→ What to do:
Write out exactly the lines below that run from the one containing "Task: Click the Buscar search field" through the one containing "Image resolution: width=709", both included, with no other lines.

Collected data:
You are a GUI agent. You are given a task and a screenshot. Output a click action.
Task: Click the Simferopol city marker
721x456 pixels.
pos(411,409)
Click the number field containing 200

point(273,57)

* * *

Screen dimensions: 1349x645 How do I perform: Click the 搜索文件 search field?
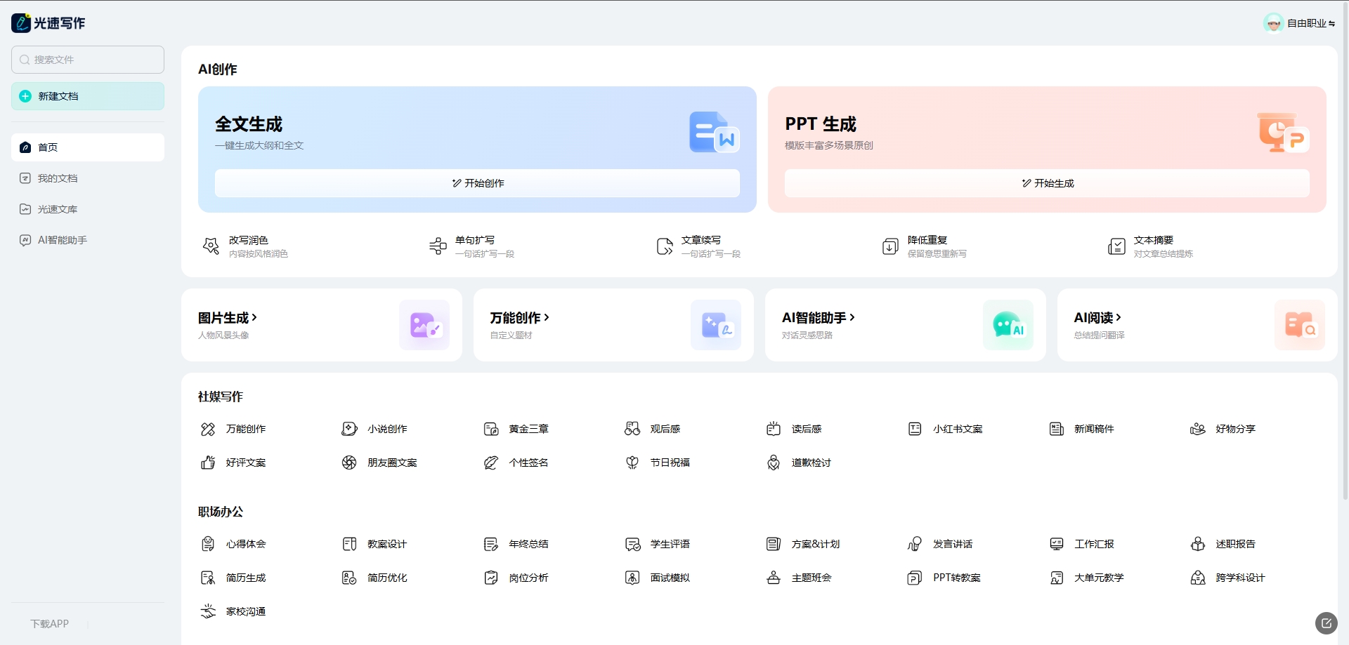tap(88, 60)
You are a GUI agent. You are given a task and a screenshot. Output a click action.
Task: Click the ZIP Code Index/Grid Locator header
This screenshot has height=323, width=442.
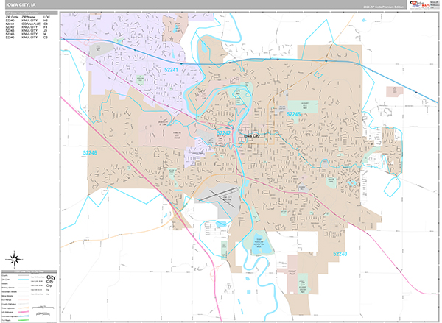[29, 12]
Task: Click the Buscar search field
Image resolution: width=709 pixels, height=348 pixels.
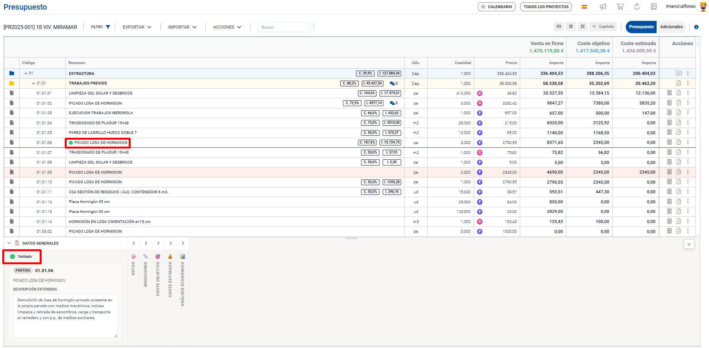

→ Answer to this exercise:
Task: Click the Buscar search field
Image resolution: width=709 pixels, height=348 pixels.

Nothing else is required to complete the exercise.